Perubahan merupakan realitas yang tidak mungkin untuk dihindari. Ia harus
diterima, namun dengan sikap kritis. Dimensi yang positif diadaptasi, sementara
dimensi negatif ditinggalkan (M. Ridwan Lubis, Agama dan Perdamaian:
Landasan, Tujuan, dan Realitas Kehidupan, (Jakarta: Gramedia, 2017, 21).
Akademisi
yang hari-harinya bergelut dengan ilmu pengetahuan semestinya memilah, memilih,
dan menanggapi perubahan dengan memilih respon ketiga. Memang tidak selalu
mudah dalam melakukannya. Namun demikian, di antara ketiga respon, jenis respon
ketiga yang paling rasional dan bernilai positif.
Integrasi
Islam dan sains yang mulai diperbincangkan di akhir tahun 1990-an bisa ditinjau
dari perspektif perubahan ini. Ada yang menerima, menolak, dan ada yang
selektif meresponnya.
Tidak
ada perubahan yang diterima secara bulat oleh masyarakat. Selalu saja ada yang
menerima, menolak, dan menanggapi secara kritis.
Demikian
dengan wacana integrasi Islam dan sains.
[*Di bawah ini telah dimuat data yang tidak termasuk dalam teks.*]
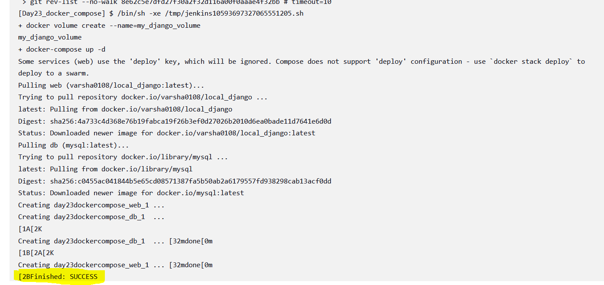
Task: Click the 'Creating day23dockercompose_web_1 ... done' line
Action: click(x=115, y=265)
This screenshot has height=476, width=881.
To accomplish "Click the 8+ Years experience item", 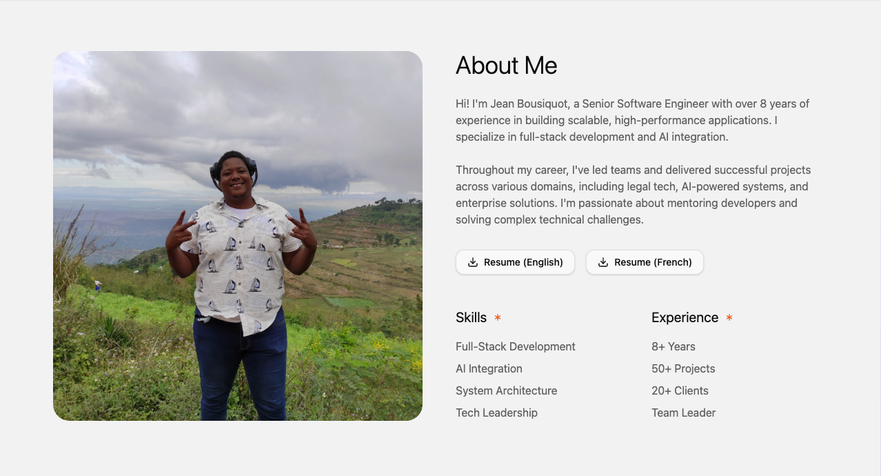I will pos(674,346).
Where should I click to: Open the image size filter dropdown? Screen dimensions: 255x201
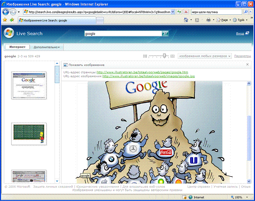pyautogui.click(x=205, y=56)
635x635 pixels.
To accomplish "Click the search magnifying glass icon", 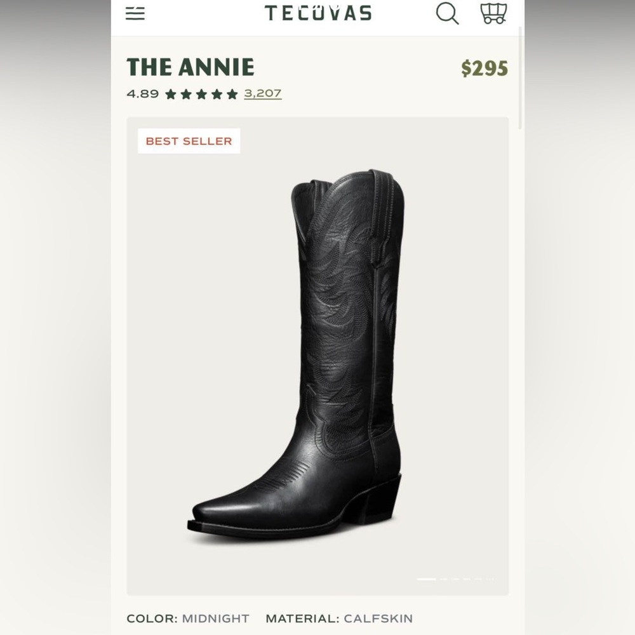I will (447, 13).
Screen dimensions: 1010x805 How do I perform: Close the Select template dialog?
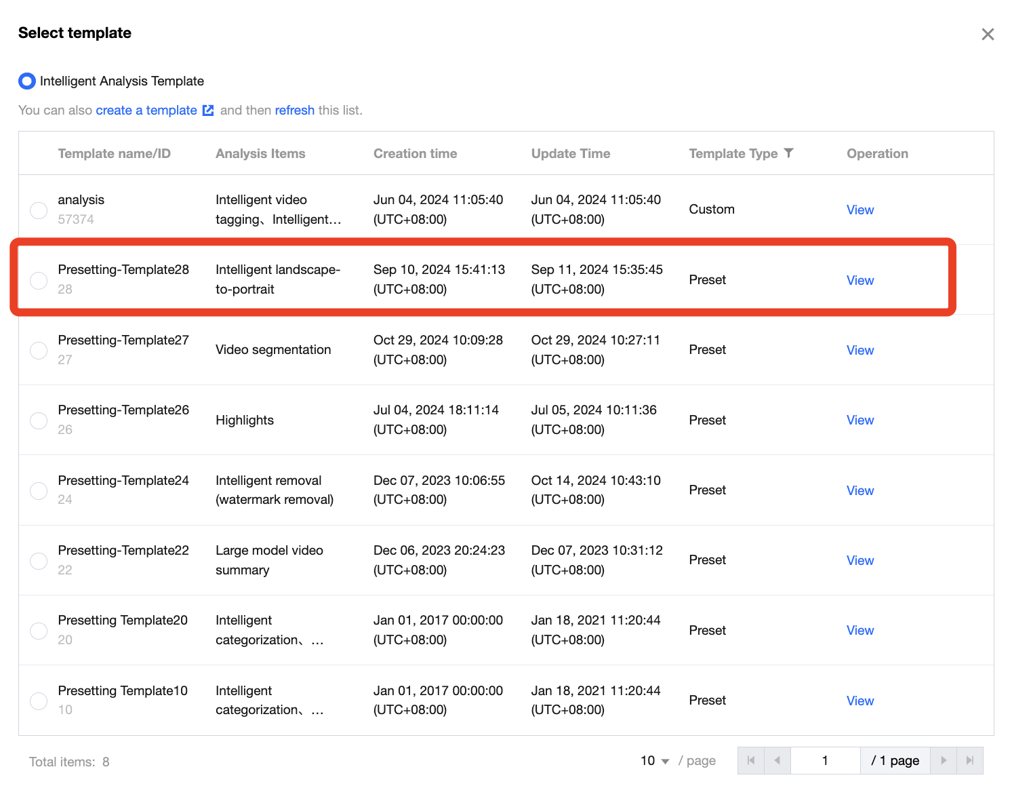coord(988,35)
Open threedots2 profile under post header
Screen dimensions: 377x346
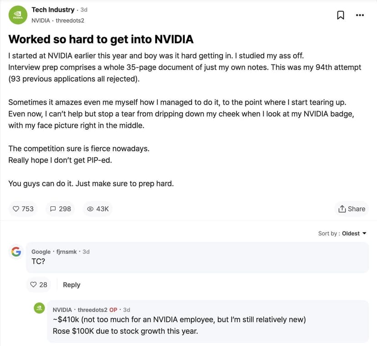click(x=70, y=21)
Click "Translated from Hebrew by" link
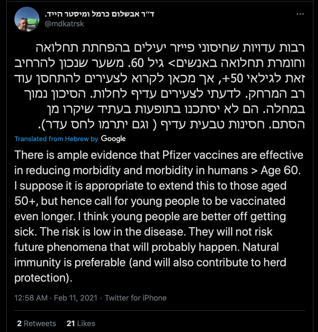This screenshot has width=318, height=332. [x=56, y=139]
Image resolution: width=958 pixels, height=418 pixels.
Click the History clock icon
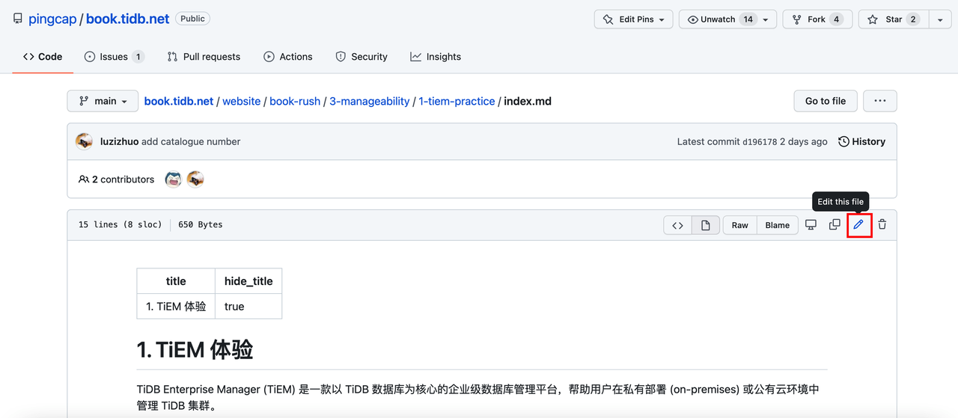coord(844,141)
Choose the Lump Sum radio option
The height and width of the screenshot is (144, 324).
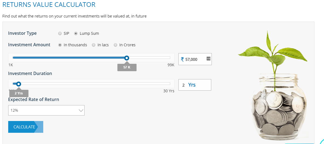[x=76, y=34]
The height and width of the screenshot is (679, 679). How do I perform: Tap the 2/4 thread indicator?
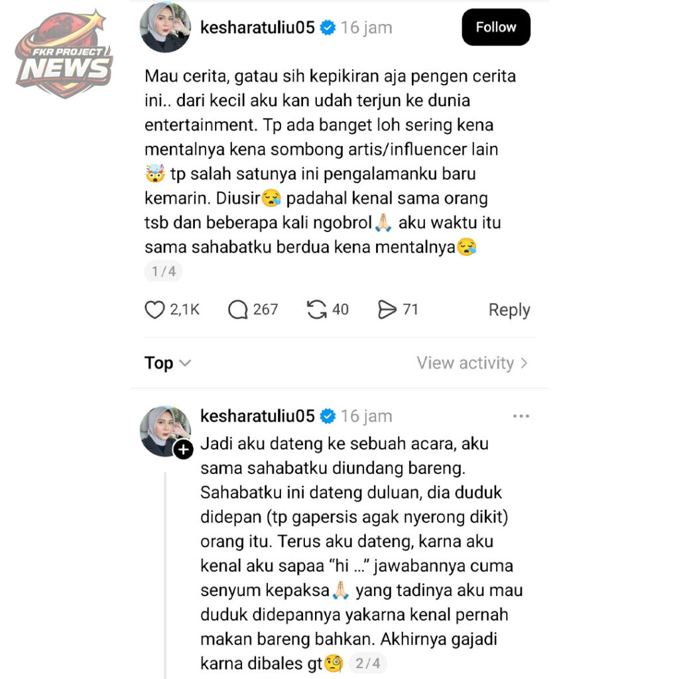367,663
Perjalanan yang dinamis dari wacana
ini memberikan bukti empiris pada perkembangan dimensi keilmuan dan juga
keilmuan. Transformasi kelembagaan beberapa IAIN menjadi UIN merupakan dimensi
penting yang tidak bisa diabaikan dari wacana ini. Hal ini bermakna bahwa telah
terjadi pergeseran—paradigma, perspektif, pemikiran—menuju ke arah yang lebih
baik.
Tentu
saja fenomena kontemporer dalam wacana ini masih akan terus berkembang secara
dinamis. Aneka tantangan juga harus dihadapi dan sifatnya juga semakin
kompleks.
Salah
satu yang menjadi tantangan adalah bagaimana sistem pendidikan yang dikembangkan
mampu melahirkan lulusan yang berkualitas. Di tengah gempuran perkembangan
teknologi—salah satunya perkembangan Artificial Intelligence—yang sedemikian
pesat, insan akademis harus terus merawat spirit keilmuan.
Tradisi
membaca dan menulis harus terus dikembangkan. Sikap kritis juga perlu terus
dikembangkan. Tentang bagaimana nanti hasilnya, sejarah yang akan memberikan
jawabaannya.
Tulungagung,
13 Juni 2025
Betul sekali prof. Semua yang ada di dunia ini tidak ada yang tetap. Pasti akan berubah. Hanya perubahan itu sendiri yang tidak berubah.ðŸ¤
BalasHapusBetul Mas. Terima kasih berkenan berkunjung dan meninggalkan komentar.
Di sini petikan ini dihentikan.